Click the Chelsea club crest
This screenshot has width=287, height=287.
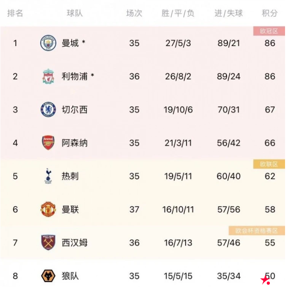coord(48,110)
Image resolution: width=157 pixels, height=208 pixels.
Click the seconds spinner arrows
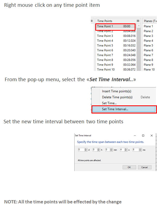(126, 150)
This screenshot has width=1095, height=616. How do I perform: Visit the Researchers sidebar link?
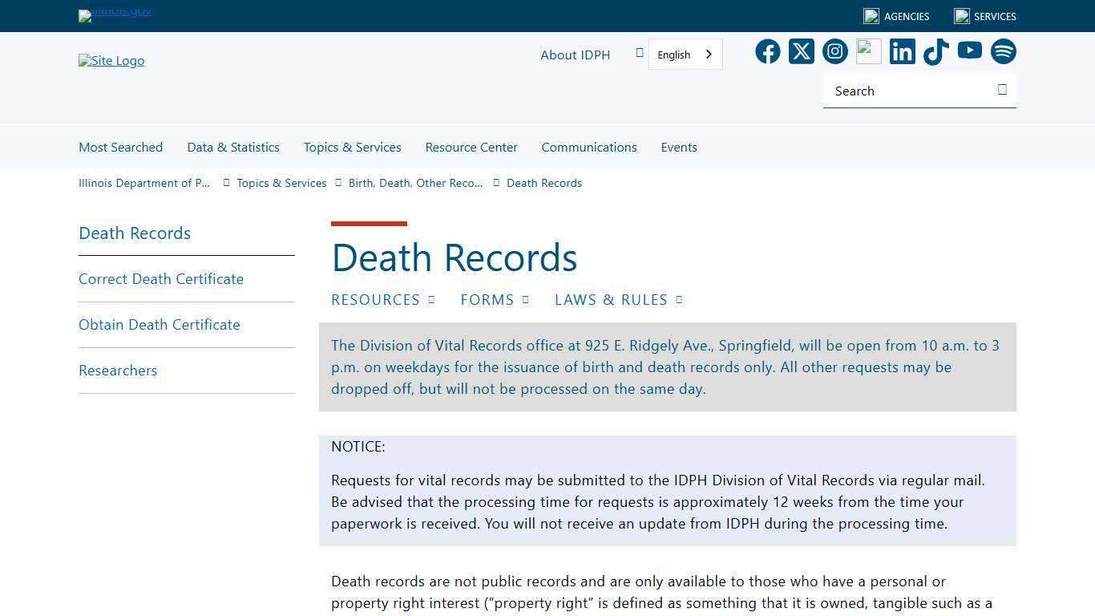coord(118,370)
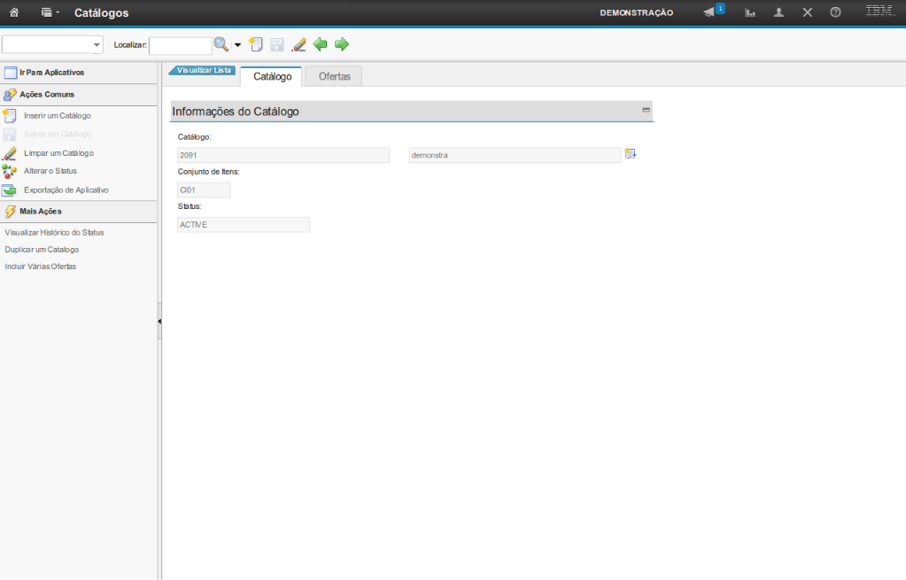The height and width of the screenshot is (580, 906).
Task: Click the new catalog toolbar icon
Action: [x=256, y=44]
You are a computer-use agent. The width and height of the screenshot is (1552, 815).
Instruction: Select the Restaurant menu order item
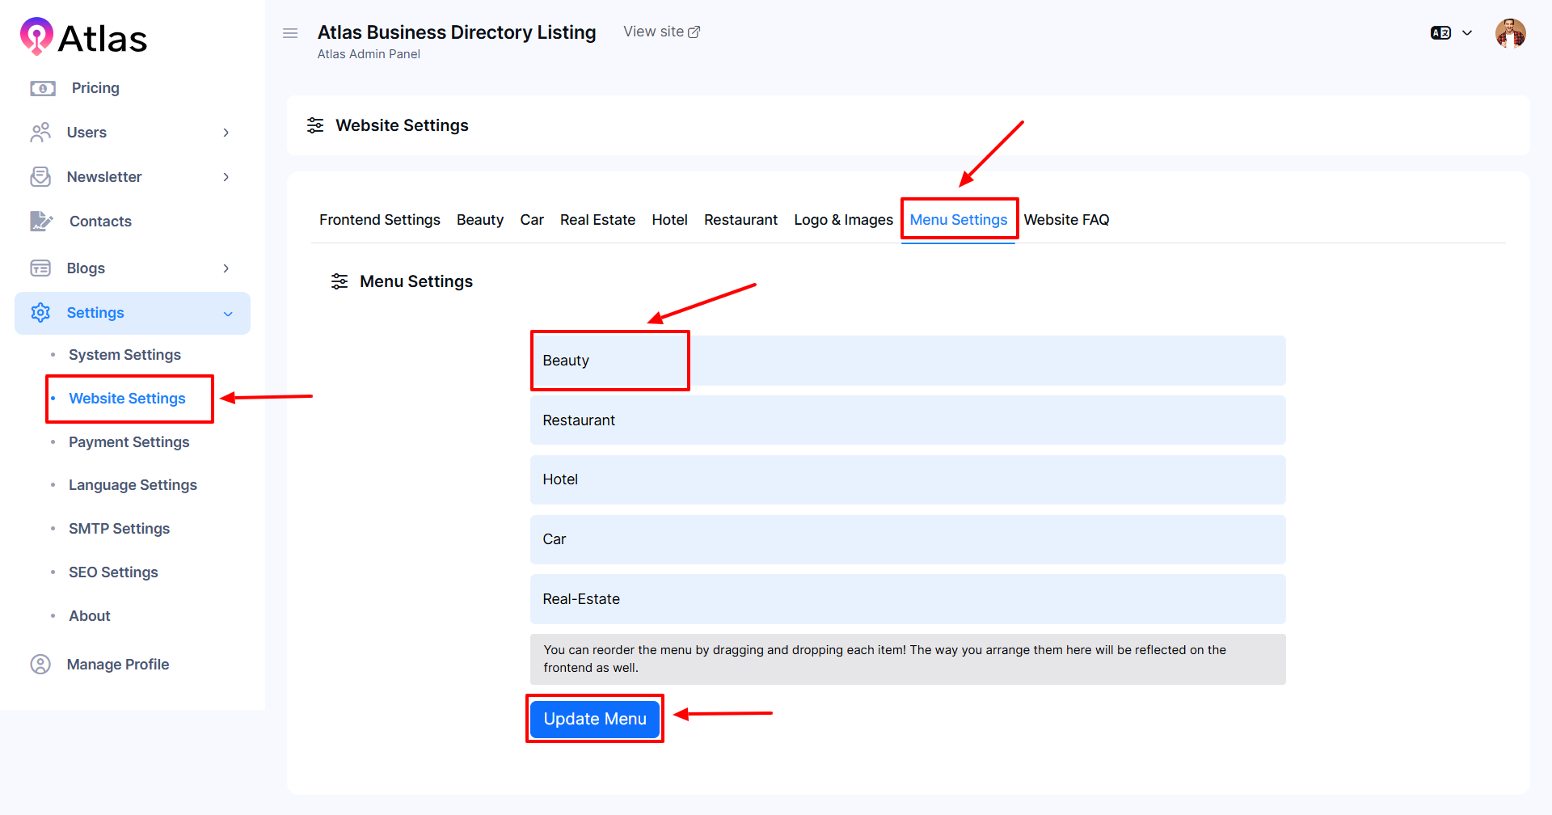[x=907, y=420]
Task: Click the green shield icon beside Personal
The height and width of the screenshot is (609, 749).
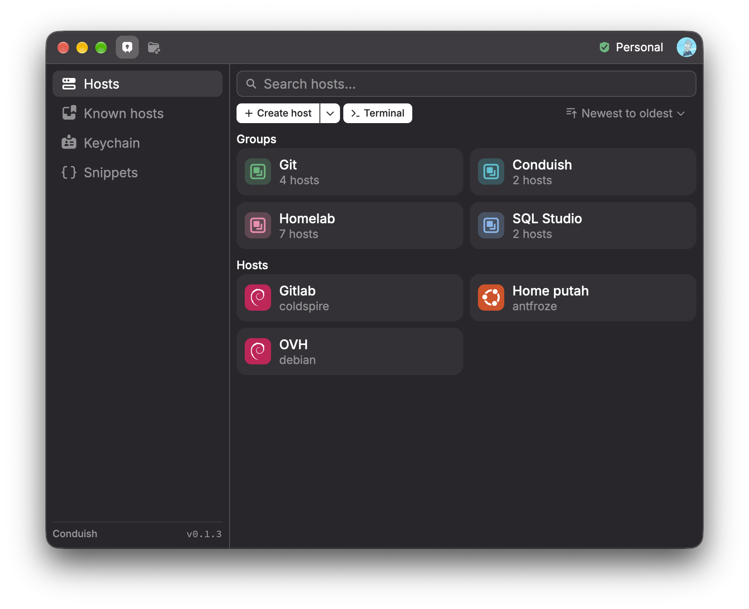Action: click(x=604, y=47)
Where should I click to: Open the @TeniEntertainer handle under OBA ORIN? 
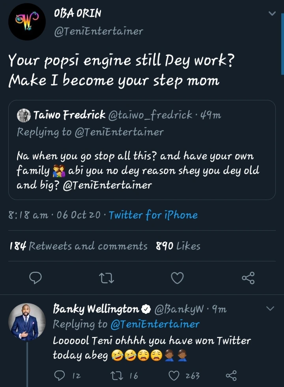(98, 31)
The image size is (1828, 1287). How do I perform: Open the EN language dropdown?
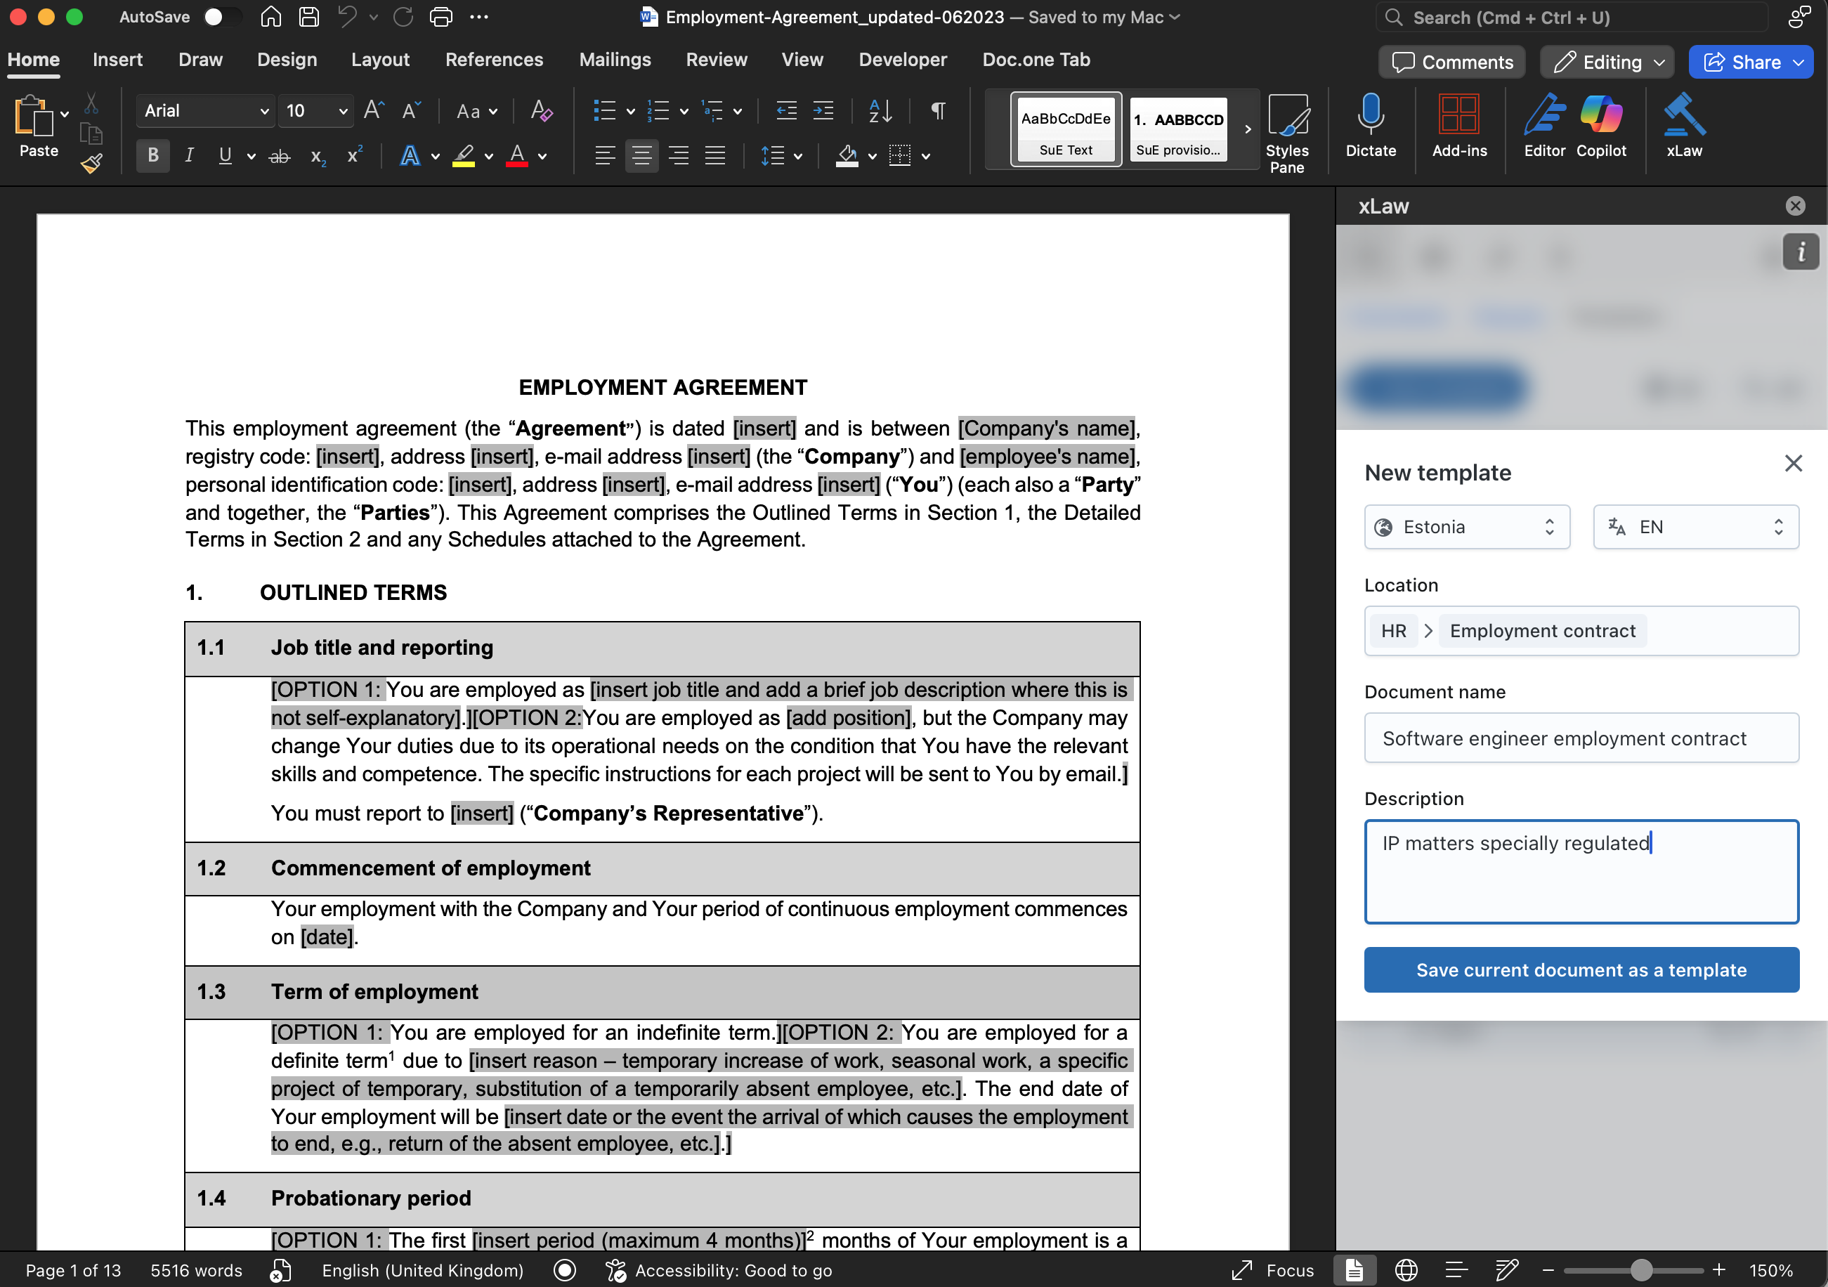point(1695,527)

***

WHAT YOU ARE ASKED TO DO: Update these rows by replacing every "Open" with "Launch" and leaving everything else unchanged. Omit the pictures from your version.

RESPONSE FOR THIS EXERCISE:
Click the Chelsea club crest
This screenshot has width=287, height=287.
coord(48,110)
Image resolution: width=157 pixels, height=208 pixels.
Click the seconds spinner arrows
(126, 150)
This screenshot has width=1095, height=616. How do I perform: Visit the Researchers sidebar link?
coord(118,370)
The height and width of the screenshot is (580, 906).
Task: Click the new catalog toolbar icon
Action: [x=256, y=44]
You are a computer-use agent. The width and height of the screenshot is (1552, 815).
Instruction: Select the Restaurant menu order item
[x=907, y=420]
Task: Click the green shield icon beside Personal
The height and width of the screenshot is (609, 749).
Action: click(x=604, y=47)
Where should I click to: Launch the @TeniEntertainer handle under OBA ORIN? 
(98, 31)
The image size is (1828, 1287). How do I perform: Launch the EN language dropdown?
point(1695,527)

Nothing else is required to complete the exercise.